The -iconic -bridge -on -the -Rangiwahia -Track

Snow-coated cabbage trees and ferns were splendid in the gully below the bridge and the dangling icicles were a constant fascination. If you’re not keen on heights, it’s probably not a great idea to look over the side of the bridge. Once we crossed the bridge, it was a bit of a clamber up some rocky stairs, which led us to a winter wonderland.

Winter magic

Untitled -1

On the south-facing side of the valley, thick ice coated parts of the track along with a particularly treacherous section of steps but nothing that a bit of care and encouragement couldn’t conquer. We carried on upwards, and I won’t lie, there was a fair bit of prodding going on to get the middle child to keep moving. A rest on a second bench seat and a couple of Minties helped.

Soon the vegetation gave way to alpine shrubs and snowy slopes became visible in front of us. We reached a gorgeous wee waterfall, which also acts as a landmark, as it is only a 10-minute walk from the hut. The icicle formations were stunning and the snow beside the track was much deeper.

Nature 's -popsicle

Navigating across another stretch of precarious ice, we were on the homeward run. The kid’s high spirits returned as they reached the deeper snow, sinking up to their knees in places. We also closely investigated the honeycomb ice formations popping out of the soil on the side of the track.

And then we were at the hut. With no wind and blue skies, it was a stunning day. Another family we knew had overnighted, so our kids raced off with theirs for some plastic-bag sledding. Several groups and individuals passed through, either having done the same walk we did or coming up via the Deadman’s Loop track to make an eight-hour loop walk.

What -a -spot -for -Rangiwahia -Hut -2

After a relaxed lunch in the sunshine, a few snowball fights, and Dad having a crack at plastic-bag sledding, it was time to head down the hill.

The snow and icy conditions made progress slow in places, but with plenty of daylight hours left, we were in no hurry.

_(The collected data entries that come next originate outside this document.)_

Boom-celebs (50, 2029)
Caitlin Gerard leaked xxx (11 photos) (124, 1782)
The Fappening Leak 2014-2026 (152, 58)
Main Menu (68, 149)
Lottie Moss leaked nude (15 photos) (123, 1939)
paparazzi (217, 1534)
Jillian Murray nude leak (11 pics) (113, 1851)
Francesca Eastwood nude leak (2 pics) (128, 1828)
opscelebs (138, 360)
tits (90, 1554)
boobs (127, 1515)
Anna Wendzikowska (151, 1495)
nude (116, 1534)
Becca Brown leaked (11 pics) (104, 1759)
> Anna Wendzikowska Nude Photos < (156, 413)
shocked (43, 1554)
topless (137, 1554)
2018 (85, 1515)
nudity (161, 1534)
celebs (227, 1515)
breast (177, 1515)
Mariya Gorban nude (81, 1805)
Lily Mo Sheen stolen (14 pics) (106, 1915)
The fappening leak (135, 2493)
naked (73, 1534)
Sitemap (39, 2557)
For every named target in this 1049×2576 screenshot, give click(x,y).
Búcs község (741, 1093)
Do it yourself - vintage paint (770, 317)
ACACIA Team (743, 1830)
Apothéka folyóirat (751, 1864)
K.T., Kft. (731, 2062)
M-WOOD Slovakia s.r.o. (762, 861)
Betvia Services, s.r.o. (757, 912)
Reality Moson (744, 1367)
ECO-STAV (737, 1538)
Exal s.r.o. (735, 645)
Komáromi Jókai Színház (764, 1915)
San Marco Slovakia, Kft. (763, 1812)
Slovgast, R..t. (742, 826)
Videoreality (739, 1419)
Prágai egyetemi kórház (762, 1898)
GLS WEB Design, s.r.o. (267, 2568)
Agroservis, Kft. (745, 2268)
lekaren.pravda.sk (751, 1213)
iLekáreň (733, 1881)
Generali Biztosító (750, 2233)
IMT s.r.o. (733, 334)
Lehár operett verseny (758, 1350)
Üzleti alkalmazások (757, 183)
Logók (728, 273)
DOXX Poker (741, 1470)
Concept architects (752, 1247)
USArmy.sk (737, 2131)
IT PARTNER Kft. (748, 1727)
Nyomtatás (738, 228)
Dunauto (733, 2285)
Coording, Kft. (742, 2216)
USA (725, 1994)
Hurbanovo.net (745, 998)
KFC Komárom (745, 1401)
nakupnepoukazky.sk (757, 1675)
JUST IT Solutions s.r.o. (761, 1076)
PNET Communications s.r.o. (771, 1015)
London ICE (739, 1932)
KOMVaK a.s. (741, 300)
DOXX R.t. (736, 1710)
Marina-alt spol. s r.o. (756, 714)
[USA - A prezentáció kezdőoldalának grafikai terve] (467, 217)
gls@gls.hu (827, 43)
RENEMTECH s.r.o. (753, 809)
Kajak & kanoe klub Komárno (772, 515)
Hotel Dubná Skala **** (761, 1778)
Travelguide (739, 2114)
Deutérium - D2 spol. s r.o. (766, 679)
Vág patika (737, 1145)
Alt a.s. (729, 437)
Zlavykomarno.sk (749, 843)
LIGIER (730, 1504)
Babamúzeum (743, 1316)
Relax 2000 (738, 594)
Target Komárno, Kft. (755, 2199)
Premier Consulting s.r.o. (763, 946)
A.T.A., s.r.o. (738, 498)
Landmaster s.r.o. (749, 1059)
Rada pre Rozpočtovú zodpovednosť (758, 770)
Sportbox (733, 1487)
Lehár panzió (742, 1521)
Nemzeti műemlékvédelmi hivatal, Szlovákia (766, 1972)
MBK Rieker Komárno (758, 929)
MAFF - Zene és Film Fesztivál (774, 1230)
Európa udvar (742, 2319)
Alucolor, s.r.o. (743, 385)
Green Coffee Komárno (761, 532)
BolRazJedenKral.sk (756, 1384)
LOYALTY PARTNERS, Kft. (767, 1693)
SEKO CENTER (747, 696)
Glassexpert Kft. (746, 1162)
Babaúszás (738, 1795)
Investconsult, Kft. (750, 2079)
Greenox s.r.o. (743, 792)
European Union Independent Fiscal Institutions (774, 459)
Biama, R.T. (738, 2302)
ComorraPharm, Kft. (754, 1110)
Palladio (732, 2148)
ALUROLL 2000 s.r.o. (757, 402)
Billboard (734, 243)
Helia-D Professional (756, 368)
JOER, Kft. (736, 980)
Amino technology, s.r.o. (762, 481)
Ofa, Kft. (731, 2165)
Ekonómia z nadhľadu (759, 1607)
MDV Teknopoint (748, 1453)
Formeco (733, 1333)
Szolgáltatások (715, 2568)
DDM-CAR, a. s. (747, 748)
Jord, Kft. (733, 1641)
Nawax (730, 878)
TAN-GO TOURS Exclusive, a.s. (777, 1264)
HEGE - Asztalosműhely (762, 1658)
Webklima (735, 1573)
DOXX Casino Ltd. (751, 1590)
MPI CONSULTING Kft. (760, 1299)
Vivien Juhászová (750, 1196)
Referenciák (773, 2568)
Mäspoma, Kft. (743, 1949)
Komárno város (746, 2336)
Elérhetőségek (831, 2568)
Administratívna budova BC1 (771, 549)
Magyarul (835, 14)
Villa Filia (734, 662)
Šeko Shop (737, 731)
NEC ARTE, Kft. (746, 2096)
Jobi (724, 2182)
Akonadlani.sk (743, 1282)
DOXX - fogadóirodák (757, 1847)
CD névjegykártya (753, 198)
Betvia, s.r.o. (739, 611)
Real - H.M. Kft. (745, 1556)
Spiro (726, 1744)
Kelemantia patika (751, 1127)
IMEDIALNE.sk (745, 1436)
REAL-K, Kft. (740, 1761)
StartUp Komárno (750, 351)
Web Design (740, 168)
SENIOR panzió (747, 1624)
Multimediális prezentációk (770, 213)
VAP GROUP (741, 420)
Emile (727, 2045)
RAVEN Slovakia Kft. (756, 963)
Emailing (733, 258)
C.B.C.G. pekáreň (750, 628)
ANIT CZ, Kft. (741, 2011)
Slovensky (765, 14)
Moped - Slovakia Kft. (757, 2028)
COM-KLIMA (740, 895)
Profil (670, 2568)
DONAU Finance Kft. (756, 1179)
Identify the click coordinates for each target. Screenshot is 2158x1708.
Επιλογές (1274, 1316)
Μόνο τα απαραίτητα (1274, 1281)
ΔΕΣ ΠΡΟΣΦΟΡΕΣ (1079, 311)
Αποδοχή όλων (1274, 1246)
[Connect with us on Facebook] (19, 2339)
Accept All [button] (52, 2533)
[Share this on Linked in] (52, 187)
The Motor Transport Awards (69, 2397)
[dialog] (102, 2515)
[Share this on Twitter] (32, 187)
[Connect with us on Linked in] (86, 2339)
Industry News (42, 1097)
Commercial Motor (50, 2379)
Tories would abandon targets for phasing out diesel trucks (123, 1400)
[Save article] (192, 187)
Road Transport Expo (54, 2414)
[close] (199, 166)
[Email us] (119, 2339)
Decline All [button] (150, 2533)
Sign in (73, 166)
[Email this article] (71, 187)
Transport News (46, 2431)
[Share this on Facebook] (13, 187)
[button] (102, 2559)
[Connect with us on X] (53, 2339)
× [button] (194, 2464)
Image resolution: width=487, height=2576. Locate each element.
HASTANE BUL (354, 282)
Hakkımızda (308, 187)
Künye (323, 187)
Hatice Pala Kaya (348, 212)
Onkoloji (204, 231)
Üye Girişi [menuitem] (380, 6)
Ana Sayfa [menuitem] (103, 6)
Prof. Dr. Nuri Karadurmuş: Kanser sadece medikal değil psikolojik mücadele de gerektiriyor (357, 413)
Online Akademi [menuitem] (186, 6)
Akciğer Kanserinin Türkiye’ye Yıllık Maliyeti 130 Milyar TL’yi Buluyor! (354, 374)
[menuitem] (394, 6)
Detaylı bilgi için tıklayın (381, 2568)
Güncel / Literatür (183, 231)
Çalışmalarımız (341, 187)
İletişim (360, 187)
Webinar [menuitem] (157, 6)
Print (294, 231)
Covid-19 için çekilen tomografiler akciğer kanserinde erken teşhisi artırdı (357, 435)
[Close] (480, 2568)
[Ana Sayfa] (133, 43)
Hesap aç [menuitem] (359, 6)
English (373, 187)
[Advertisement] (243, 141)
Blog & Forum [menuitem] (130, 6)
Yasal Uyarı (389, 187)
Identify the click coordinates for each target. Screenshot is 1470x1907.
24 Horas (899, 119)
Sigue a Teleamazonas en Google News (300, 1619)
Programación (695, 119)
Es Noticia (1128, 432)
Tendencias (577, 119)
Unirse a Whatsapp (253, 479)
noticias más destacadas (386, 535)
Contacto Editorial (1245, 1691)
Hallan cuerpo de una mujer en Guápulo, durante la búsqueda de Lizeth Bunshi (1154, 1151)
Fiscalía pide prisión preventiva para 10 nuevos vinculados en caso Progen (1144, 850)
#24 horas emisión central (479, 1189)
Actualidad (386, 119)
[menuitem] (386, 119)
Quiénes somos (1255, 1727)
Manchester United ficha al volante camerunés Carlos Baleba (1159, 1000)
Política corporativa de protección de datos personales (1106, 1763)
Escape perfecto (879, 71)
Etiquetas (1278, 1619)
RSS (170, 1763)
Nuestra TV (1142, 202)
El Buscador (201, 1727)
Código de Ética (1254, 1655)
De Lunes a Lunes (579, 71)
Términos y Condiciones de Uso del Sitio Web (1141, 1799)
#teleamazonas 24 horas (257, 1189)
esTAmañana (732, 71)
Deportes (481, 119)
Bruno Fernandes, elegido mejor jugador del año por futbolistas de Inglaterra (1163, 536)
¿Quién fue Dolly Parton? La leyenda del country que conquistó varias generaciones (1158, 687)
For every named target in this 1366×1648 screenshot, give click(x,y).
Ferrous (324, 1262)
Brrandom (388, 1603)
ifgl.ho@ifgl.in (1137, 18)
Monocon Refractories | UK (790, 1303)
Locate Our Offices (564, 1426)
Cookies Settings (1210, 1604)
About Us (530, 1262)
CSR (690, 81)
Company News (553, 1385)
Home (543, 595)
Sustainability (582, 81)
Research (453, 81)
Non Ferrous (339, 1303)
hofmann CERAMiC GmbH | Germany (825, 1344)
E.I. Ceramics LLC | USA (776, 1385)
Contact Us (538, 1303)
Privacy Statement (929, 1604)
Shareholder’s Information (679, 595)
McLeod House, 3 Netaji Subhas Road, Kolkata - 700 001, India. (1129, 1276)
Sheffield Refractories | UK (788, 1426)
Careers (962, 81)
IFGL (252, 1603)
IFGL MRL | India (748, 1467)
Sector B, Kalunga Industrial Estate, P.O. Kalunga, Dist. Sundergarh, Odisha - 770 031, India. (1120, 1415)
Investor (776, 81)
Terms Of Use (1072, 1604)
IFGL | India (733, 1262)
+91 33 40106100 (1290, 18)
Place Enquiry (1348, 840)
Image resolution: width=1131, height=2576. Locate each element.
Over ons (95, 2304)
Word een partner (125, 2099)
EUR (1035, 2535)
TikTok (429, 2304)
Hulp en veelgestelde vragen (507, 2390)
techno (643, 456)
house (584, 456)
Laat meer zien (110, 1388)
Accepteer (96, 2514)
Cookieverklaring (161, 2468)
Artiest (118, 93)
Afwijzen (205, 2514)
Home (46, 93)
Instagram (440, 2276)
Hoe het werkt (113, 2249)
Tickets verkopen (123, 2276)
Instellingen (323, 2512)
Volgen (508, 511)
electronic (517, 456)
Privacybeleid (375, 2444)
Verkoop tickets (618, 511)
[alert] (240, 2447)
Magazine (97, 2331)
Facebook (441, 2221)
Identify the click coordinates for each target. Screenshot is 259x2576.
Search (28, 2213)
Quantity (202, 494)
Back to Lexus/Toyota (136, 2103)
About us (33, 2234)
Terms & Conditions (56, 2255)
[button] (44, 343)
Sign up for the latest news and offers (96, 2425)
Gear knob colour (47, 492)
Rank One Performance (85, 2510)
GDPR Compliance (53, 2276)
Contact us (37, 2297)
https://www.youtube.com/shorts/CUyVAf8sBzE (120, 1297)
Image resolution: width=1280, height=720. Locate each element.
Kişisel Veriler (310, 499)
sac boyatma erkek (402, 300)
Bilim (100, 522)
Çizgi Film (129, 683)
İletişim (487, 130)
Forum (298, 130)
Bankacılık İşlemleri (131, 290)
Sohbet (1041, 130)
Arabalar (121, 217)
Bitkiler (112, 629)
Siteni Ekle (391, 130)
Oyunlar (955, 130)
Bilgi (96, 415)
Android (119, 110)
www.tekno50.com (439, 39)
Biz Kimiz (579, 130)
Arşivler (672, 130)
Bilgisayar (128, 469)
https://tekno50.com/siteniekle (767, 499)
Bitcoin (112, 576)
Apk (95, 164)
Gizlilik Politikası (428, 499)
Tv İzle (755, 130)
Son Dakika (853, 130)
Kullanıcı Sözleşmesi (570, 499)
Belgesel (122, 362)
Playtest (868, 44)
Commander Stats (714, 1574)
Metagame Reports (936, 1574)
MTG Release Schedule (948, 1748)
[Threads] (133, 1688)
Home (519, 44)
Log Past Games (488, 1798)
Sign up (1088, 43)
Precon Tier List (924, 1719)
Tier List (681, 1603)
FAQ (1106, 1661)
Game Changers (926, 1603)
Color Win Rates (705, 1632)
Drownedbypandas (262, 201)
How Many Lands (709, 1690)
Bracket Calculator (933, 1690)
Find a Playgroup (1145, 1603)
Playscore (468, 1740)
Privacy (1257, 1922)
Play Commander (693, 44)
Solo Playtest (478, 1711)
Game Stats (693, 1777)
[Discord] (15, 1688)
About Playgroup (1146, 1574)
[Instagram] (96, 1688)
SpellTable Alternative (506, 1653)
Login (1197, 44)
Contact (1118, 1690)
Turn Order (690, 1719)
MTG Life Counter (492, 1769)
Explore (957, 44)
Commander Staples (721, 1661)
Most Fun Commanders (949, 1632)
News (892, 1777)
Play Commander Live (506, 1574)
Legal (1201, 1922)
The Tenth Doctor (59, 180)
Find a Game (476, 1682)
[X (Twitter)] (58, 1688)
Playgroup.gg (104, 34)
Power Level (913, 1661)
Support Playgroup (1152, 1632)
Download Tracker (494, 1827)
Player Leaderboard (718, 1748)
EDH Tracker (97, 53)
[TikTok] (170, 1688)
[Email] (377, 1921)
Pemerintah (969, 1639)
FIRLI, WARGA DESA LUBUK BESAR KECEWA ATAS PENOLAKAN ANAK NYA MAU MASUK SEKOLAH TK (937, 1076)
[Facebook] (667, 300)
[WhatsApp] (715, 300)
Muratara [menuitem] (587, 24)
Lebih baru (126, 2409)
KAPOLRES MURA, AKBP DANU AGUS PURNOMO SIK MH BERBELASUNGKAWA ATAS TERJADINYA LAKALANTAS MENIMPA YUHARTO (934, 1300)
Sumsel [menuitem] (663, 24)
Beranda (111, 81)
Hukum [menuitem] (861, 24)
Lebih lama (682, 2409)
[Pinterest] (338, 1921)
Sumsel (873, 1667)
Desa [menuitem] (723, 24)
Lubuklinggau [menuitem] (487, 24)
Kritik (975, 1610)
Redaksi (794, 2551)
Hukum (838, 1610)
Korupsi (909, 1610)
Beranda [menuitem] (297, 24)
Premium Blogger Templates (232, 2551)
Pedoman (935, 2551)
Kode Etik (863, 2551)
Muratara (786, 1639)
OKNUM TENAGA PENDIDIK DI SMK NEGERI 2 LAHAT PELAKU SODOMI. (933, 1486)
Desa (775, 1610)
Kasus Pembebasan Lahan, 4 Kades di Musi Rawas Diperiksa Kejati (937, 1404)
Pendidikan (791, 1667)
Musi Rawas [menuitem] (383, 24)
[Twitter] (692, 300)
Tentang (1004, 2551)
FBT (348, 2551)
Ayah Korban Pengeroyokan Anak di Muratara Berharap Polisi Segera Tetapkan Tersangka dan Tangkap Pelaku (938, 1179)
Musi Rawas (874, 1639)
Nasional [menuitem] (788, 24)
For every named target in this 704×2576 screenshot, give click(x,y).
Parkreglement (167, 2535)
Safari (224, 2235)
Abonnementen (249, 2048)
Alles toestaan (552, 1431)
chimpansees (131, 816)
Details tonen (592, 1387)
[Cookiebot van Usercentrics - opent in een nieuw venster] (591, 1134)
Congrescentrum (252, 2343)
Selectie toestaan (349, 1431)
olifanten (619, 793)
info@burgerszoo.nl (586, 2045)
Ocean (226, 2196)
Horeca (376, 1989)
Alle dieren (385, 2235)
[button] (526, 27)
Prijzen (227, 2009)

Once back across the bridge, the climb over the slip was shorter on the downhill trip, so soon we were enjoying a nice wander down the zigzag track and on the final leg back to the carpark, taking just over two hours to walk down.

It was an incredible day, and now it’s on the calendar as an annual event. It was a good reminder to us, the adults, to seize the great days and go adventuring.

Tips for tramping in winter

  • Pack lots of warm gear and raincoats. Even if the day is bright and sunny, you can never be too careful in an alpine environment.
  • Take plenty of ‘bribery’ food when tramping with kids; it works.
  • Don’t be in a hurry; relax and enjoy.
  • If the weather changes or conditions make you uncomfortable, turn back. You can always try again another day.
  • Let someone know where you are going, and let them know when you plan to return.
  • Rangiwahia Hut is a popular hut if you want to stay the night. During summer months, it operates a booking system for bunks but not in the winter, so get there early to claim a bed.